Financial (R)aid: Donors back college budget cuts, offer private assistance

College2.jpgFor the country's public colleges, what one hand giveth, the other taketh away.

Let's start with the taketh: This year, at least 20 states slashed their budgets for higher education -- in at least five states, cutting college spending by 20% or more, by far the highest in history.

Even in states where cuts weren't so severe, they were still deep. In North Carolina, the new Republican-led legislature mandated across-the-board cuts totaling $414 million for the state university system, or more than 15%. That was enough to cost NC schools 3,000 positions.

The mass higher-ed budget slashing has forced public colleges to scramble for private funds to make up the difference. And who are the philanthropists stepping in to fill the holes? Generously enough, in some cases it's been the same GOP donors who funded candidates and advocacy groups pushing cuts to higher ed.

Consider Art Pope, the North Carolina retail magnate who is the top funder of right-wing groups and pro-GOP election spending in the state. One of Pope's organizations is the John W. Pope Center for Higher Education Policy, which -- according to a Facing South analysis of tax records -- Pope's family foundation has given more the $2.7 million between 2004 and 2010, about 90% of its budget.

Earlier this spring, the Pope Center published a report advocating more than $530 million in cuts to the UNC system. North Carolina lawmakers -- many of whom benefited from the generosity of Pope's family and Pope-backed advocacy groups -- got on board, passing the big cuts and overriding Democratic Gov. Beverly Perdue's veto.

Amidst the carnage, Pope and his groups now want to help. Last week, the Independent Weekly reported that the Pope Center for Higher Education Policy was offering $2,000 to reinstate one session of a popular "Elements of Politics" class taught by Larry Goldberg and UNC-Chapel Hill.

When alumni learned Goldberg's class -- which emphasizes classic philosophy -- was on the chopping block, they launched a website to advocate for it. The Pope Center got involved, saying it would take $7,500 to make sure all of Goldberg's classes were preserved, and offering to contribute $2,000.

The Indy also reports that the Pope Center director is considering using its $5,000 speaker series budget to rescue other endangered classes.

That's not the only N.C. institution of higher education Pope is pledging to support. Last month, the Indy Weekly also confirmed rumors that Pope's foundation was offering $600,000 to N.C. Central University, a historically black college, for a new constitutional law center.

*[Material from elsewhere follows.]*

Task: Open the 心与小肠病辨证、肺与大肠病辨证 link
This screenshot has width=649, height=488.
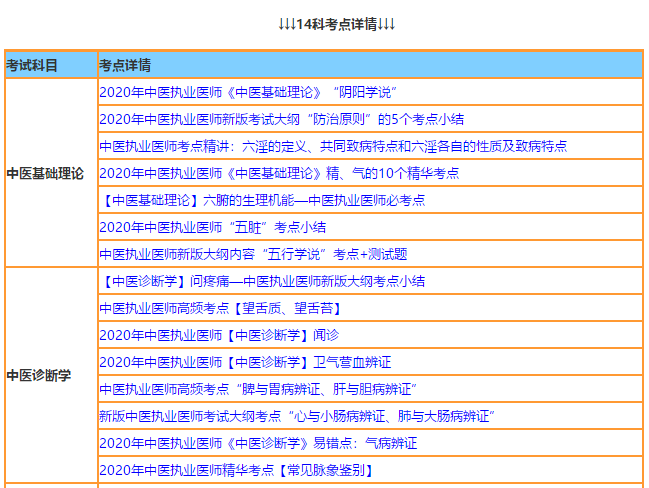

The prospect must be enticing for N.C. Central: Before this summer's big cuts, the school was already struggling after a series of expensive upgrades to its facilities. As a result, the school is more than $88 million in debt, causing Moody's to downgrade its credit rating.

But what kind of strings would be attached? The proposal reportedly involved moving the N.C. Institute for Constitutional Law -- currently a stand-alone nonprofit -- over to Central.

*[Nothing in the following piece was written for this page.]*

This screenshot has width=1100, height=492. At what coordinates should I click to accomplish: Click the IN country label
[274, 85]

The Institute, run by libertarian-leaning former justice Bob Orr, has received more than 80% of its money from Pope's foundation since launching in 2004, according to a Facing South analysis. In Pope's proposal, Orr would lead the new N.C. Central center as well.

The history of such privatized funding arrangements isn't encouraging for academic freedom. Earlier this year, Florida newspapers exposed the terms between Charles Koch -- the energy billionaire that works closely with Pope -- and Florida State University, where Koch pledged $1.5 million for the economics department.

Koch insisted on appointing an advisory committee that would vet potential hires, and threatened to pull funding if the hired faculty didn't meet Koch's free-market "objectives" in annual reviews. Koch rejected 60% of the faculty's suggestions during the first round of hires in 2009. Koch demanded similar stipulations for "gifts" to colleges in New York, Rhode Island, Utah and West Virginia.

But in a time of devastating cuts, it's tough for college officials to demand better.